Robot and Asset Self-Certification
System Certification is a legally mandated, systematic procedure for evaluating, testing, and authorising systems before or during operation. However, inspection for certification in offshore environments is often labour intensive, risky and expensive.
A major obstacle for adopting Robotics and Artificial Intelligence (RAI) for certification is the need to assure systems in terms of their safe operation. While safety and certification procedures have a track record for traditional industrial assets such as oil-drilling rigs, the existing regulatory frameworks do not effectively address the technologies used in RAI systems. This is especially true for self-adaptive or self-learning systems.

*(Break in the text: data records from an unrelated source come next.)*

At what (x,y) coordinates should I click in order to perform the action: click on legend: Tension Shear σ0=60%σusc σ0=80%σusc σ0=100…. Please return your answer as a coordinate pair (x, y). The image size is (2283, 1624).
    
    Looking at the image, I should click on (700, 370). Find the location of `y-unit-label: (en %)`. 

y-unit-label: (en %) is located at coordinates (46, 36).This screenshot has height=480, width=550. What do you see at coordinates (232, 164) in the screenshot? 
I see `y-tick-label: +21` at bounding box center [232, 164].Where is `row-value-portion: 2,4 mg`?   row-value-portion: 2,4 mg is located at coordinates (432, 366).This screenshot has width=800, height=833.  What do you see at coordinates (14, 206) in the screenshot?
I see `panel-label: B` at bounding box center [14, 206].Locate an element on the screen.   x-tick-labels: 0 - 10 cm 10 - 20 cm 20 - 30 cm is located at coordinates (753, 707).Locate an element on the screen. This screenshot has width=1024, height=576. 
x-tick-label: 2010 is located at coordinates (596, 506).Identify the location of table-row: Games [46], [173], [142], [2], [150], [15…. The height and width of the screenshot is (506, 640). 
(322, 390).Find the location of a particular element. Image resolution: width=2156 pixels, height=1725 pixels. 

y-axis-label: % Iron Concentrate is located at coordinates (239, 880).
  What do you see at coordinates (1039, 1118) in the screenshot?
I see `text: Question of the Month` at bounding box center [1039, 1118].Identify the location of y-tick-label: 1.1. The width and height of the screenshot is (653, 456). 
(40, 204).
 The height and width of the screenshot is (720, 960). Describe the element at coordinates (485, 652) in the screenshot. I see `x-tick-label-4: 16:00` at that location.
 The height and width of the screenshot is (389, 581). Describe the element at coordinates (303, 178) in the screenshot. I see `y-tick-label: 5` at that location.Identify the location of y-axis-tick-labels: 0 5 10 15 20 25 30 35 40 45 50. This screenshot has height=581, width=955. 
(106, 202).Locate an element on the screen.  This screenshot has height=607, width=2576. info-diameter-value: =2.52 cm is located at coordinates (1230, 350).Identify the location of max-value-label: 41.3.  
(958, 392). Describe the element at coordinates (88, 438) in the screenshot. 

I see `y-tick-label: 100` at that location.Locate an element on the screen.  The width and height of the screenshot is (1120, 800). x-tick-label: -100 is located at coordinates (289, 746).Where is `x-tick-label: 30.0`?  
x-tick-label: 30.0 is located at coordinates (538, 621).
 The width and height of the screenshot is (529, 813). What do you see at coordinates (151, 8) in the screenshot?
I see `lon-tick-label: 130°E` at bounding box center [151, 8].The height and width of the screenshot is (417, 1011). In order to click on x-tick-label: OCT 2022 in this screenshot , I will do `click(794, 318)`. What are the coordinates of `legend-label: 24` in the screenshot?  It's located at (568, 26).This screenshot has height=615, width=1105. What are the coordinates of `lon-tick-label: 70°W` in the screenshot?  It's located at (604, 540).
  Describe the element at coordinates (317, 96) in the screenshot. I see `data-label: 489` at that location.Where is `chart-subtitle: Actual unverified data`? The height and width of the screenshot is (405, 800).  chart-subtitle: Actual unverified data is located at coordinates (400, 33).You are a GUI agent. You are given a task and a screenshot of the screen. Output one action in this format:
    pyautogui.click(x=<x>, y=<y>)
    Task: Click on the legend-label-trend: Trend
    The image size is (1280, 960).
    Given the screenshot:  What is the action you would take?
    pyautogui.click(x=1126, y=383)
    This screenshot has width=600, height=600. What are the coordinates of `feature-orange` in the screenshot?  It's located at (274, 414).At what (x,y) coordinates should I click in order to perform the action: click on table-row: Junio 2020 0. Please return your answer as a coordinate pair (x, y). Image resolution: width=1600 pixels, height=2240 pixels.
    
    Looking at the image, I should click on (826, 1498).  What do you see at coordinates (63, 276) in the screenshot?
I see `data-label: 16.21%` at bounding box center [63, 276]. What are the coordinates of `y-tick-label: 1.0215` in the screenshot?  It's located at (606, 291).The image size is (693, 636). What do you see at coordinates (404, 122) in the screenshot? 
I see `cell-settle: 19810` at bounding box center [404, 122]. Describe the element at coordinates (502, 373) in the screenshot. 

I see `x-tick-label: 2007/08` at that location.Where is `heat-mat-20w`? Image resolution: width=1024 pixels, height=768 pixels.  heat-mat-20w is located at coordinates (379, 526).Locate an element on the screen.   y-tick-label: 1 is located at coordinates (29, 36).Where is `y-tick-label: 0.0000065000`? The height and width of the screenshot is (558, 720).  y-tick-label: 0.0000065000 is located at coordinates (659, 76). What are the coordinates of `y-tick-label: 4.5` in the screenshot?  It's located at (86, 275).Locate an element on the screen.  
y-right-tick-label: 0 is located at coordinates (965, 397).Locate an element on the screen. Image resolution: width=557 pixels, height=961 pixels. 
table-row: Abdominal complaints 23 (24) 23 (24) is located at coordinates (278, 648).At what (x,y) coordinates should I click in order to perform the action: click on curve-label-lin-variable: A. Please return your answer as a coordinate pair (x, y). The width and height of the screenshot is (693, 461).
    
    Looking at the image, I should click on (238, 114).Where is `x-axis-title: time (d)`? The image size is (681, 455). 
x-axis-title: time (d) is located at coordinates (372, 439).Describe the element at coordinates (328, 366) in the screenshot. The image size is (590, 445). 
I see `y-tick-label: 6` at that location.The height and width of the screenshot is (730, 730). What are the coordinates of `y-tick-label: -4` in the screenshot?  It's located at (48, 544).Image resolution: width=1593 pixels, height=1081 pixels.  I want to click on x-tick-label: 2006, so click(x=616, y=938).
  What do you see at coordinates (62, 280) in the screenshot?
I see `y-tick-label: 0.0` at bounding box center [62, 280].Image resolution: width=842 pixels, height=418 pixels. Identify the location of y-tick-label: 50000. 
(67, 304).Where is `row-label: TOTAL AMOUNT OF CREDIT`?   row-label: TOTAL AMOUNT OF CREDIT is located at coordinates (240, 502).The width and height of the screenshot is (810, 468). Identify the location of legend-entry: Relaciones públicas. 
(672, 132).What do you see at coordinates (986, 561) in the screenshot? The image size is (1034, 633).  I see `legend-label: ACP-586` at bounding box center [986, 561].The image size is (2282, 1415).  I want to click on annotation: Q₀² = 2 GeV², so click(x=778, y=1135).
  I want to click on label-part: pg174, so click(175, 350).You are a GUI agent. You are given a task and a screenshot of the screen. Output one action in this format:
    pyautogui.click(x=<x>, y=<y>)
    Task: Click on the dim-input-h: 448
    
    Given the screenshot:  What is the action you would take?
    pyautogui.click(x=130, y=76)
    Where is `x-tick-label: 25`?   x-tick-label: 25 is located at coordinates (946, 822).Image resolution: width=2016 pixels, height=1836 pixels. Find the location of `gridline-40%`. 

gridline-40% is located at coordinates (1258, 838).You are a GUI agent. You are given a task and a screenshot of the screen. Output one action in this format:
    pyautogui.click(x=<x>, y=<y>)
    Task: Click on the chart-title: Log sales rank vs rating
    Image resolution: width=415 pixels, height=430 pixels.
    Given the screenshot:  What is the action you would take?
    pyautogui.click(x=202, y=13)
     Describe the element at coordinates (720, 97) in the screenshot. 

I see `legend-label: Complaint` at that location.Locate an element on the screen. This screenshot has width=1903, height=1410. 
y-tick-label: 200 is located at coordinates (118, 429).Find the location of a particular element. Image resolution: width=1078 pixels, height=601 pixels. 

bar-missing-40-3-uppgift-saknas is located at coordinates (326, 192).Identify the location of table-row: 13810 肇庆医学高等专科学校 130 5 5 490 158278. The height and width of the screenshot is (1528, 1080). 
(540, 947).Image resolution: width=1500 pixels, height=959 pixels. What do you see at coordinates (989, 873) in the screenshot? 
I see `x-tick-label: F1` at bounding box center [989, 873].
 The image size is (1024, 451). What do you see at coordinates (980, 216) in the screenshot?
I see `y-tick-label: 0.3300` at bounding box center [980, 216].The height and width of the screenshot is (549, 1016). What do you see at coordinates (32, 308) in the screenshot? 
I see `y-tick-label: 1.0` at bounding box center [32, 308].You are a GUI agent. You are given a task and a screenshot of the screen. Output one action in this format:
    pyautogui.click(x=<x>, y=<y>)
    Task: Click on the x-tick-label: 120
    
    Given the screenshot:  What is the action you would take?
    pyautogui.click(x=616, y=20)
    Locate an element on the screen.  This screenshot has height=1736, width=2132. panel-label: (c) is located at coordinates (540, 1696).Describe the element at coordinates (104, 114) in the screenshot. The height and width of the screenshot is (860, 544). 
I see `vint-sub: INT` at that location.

Led by Professor David Flynn from Heriot-Watt University, the Robot and Asset Self-Certification team are working closely with ORCA's industry partners and also industry regulators to design RAI systems that can self-certify, diagnose faults and guarantee their safe operation.
Research areas include:
- Developing and testing a practical self-certification methodology
- Certification requirements and techniques for RAI assessment by regulators
- Certification of self-learning robotic systems
- Self-diagnosis of faults and self-healing
- Prognostics for RAI operation reliability
This work theme draws on ORCA'S combined academic expertise in:
- Autonomous systems
- Robot verification
- Asset and condition monitoring
- Machine learning
Robot & Asset Self-Certification research is being undertaken by:
Did you know?
A crucial output of the project will be working closely with regulators to develop standards and formal requirements for offshore RAI self-certification. This will have a wide impact on the development of formal benchmarks for robots in extreme environments, leading to a step change in the assessment of robotic research in academia.